You know that TV commercial where the driver is so engrossed in following the directions of his GPS navigation device that he drives his car through a storefront window? Trust me; I’ve never actually done that. But in the few months that I’ve owned a Global Positioning System navigator, I’ve sort of developed a love-hate relationship with it.
My first one actually came with my cell phone. But there was a monthly fee associated with it and the screen was small. Also, if you wanted to use the mapping feature, it also would cost air time.
So I bought one of the dedicated models that sticks to the windshield of my car. Being totally enamored with anything technological, I was enthralled by its capabilities. But my daughter asked me if I really needed one of those gadgets since I don’t do a lot of traveling.
I told her no, I didn’t need it. But then most people who own one don’t need it, anymore than they need a high-definition television, a cell phone with a built-in mp3 player or a little robotic vacuum cleaner that cleans the floor and then automatically returns to its charger when it’s finished. Hey, it beats a broom, hands down.
It’s not about need. It’s about convenience, desire, and the coolness factor.
But getting back to my GPS device, it didn’t take me long to notice that it didn’t come with very many points of interest, a.k.a. places of business, built in. I couldn’t even find any movie theaters. So I returned it and traded up to one that claimed the industry standard for points of interest, about six million.
Granted, it does seem to list most places of business I’ve entered, but certainly not all. Its database seems to be about two years out of date.
In fact, on a recent trip down to Columbus from my home in Indianapolis where the family was gathering to celebrate all the birthdays this month, I wanted to enter my destination, not because I didn’t know where it was, but because I wanted to find out my ETA. I wondered if I had enough time to stop off and buy some birthday cards.
Unfortunately, the Golden Corral in Columbus was not listed. It promptly showed me the way to the one in Greensburg and Bloomington, but not to the Columbus destination. So I decided to trick it by entering a nearby business. I entered Lowe’s, Wal-Mart, and the movie theaters. None were listed. It was as though Columbus didn’t even exist.
Then, on my way back, I was just playing with it to see if it could find my brother’s house in Edinburgh because I wanted to stop by. It did find it and proceeded to give me directions. But it was taking me way off the beaten path. I decided to ignore its advice and go the way I knew was best.

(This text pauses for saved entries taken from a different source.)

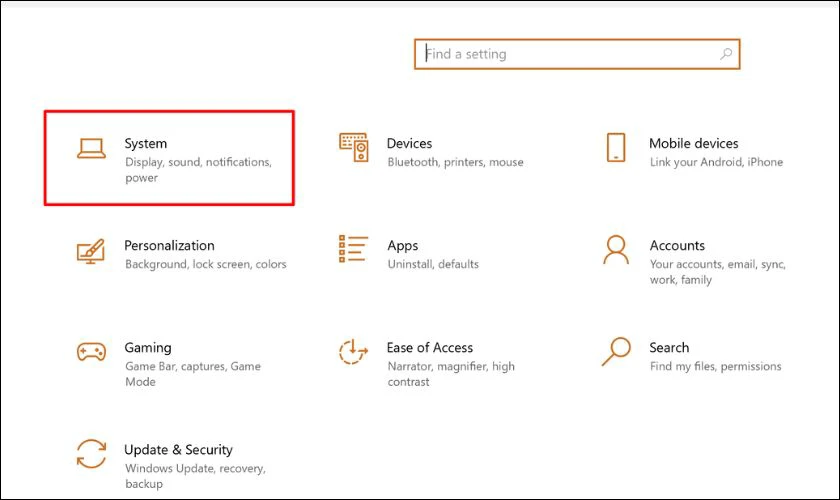Open 'Update & Security' heading text

tap(178, 449)
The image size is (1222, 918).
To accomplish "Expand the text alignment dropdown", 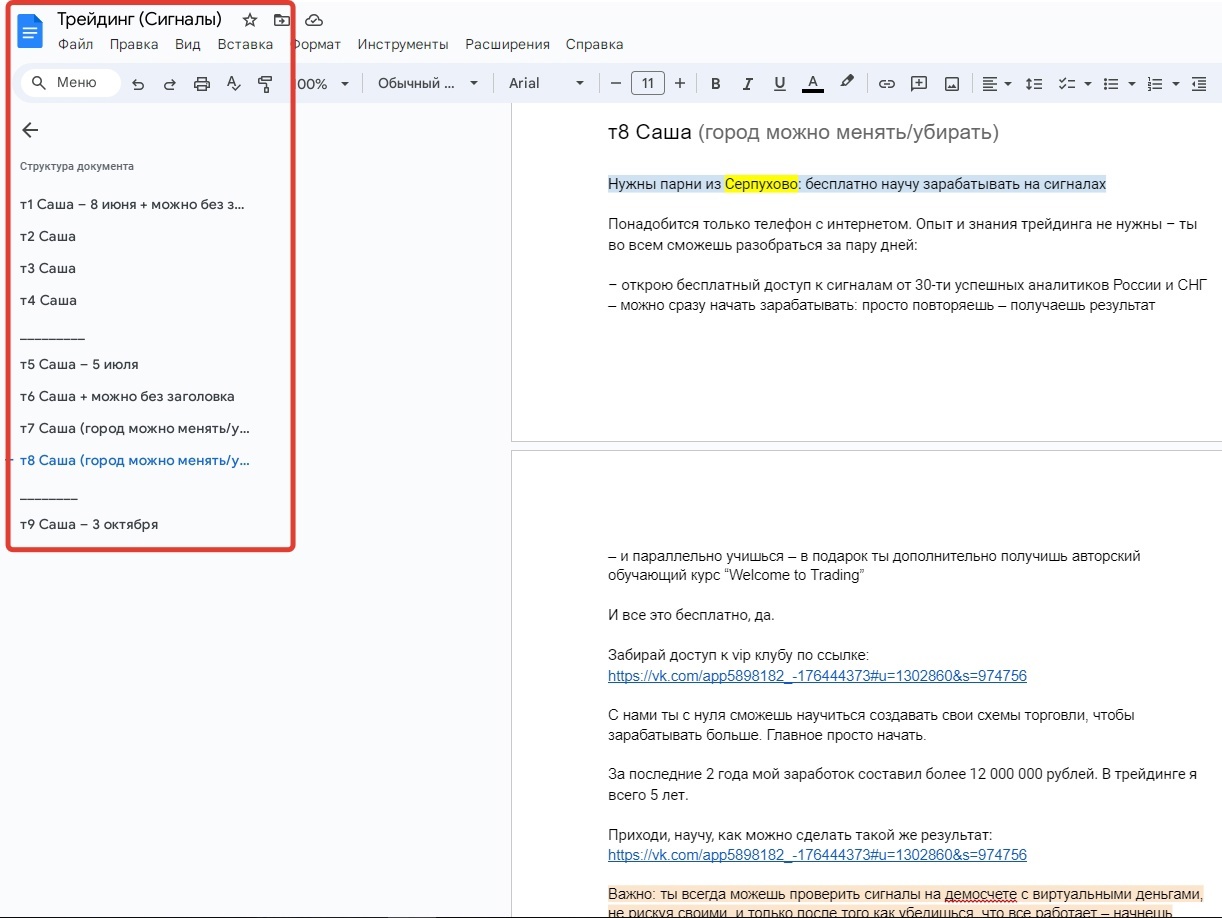I will pyautogui.click(x=996, y=84).
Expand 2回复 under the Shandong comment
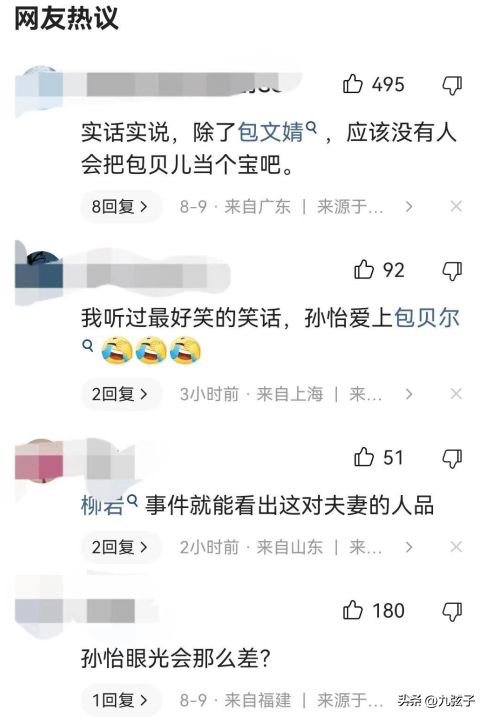Screen dimensions: 486x718 pyautogui.click(x=121, y=547)
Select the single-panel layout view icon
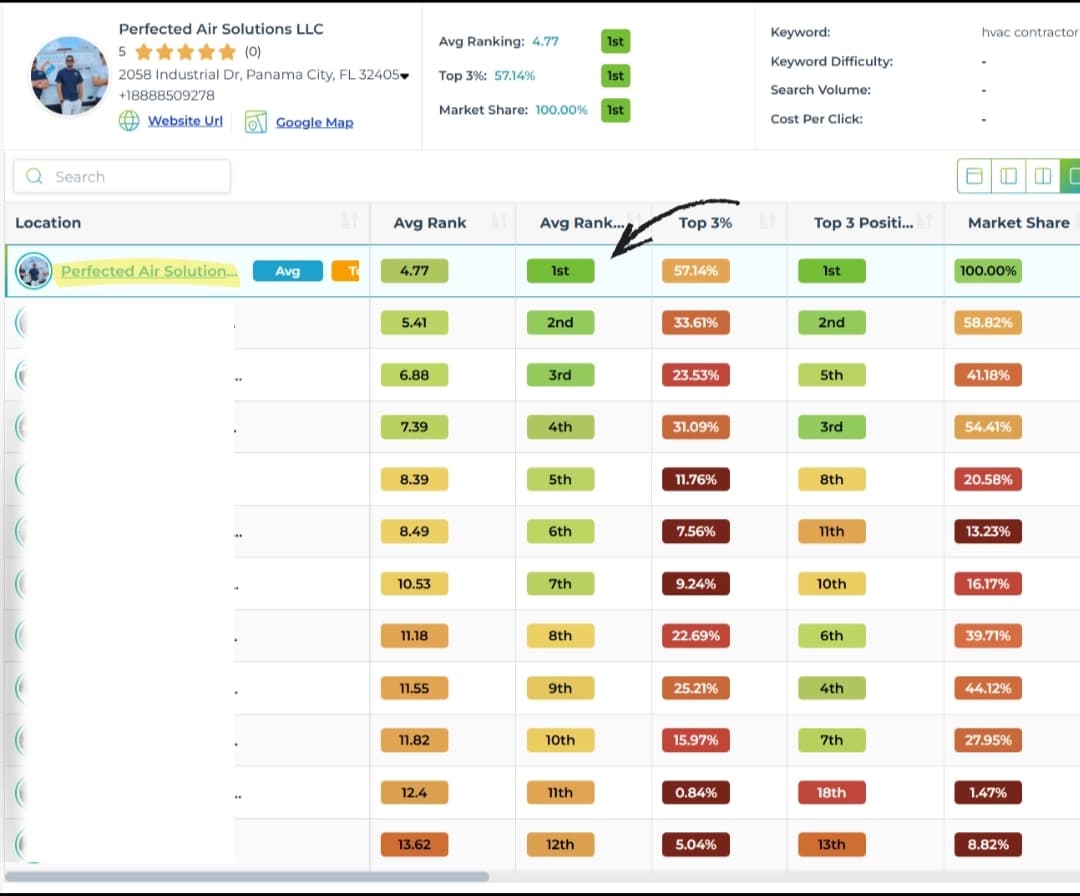 [x=975, y=175]
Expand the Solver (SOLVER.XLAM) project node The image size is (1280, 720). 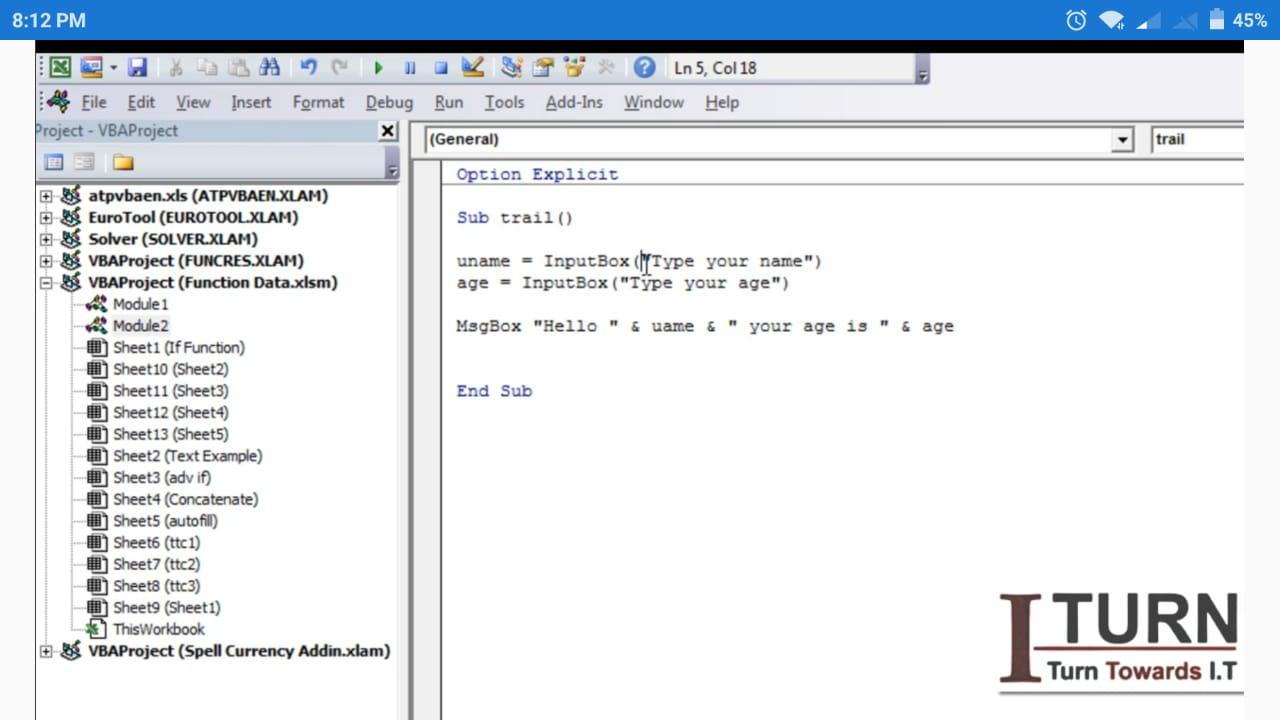point(46,239)
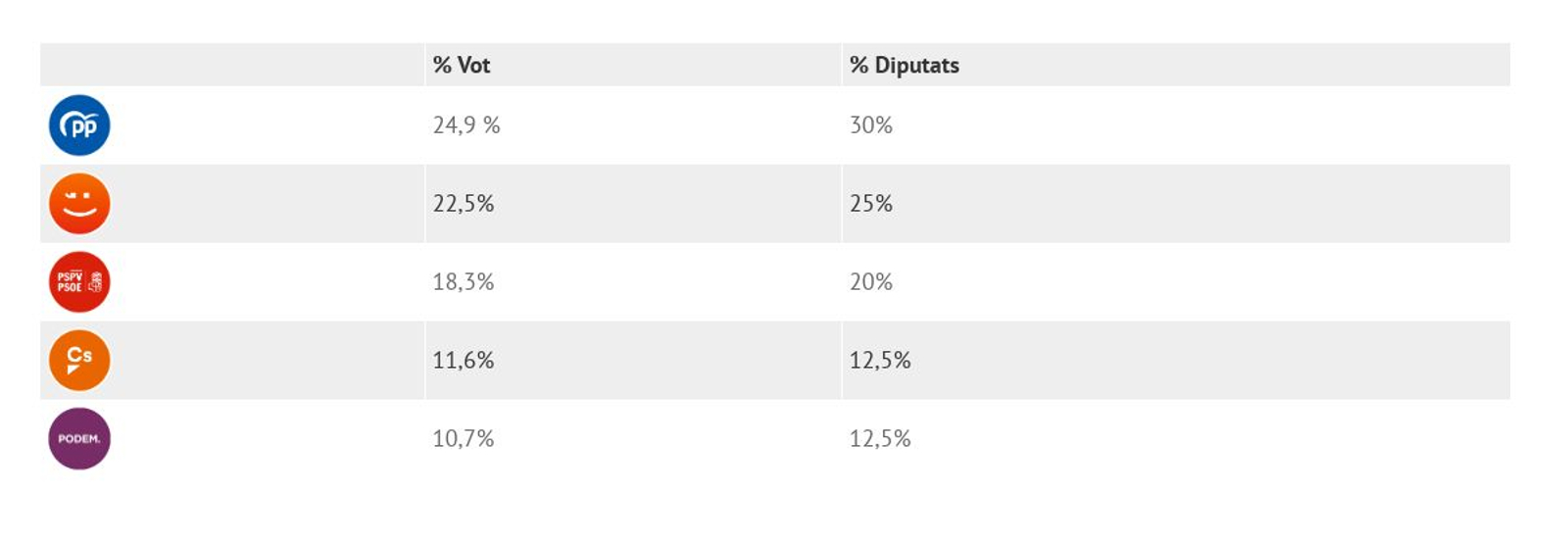Click the 22,5% vote cell

tap(464, 204)
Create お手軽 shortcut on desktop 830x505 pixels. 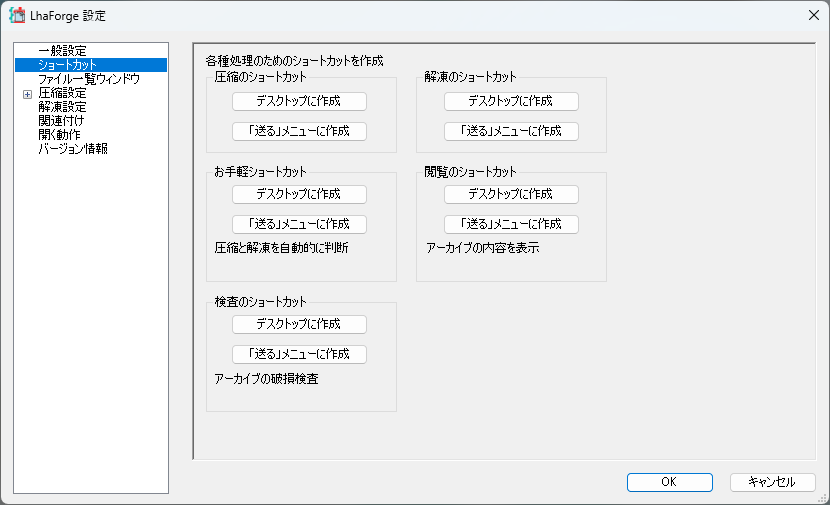click(299, 194)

That’s the thing with GPS navigators; they will get you to where you want to go almost every time. But sometimes they take you through the back streets to get there. It’s great if you really don’t know the way, but if you do, it’s annoying.
You might ask, if I know the way, why bother with the GPS. And you would be correct in asking that question. The two answers I can come up with are that sometimes I just want to see how well it works. The second is that it does give you an estimated time of arrival, if you’re concerned about the possibility of being late.
Anyway, I was glad I had one last summer during my vacation trip. And I’m looking forward to putting it through the paces this summer to another, as-yet-to-be-determined destination.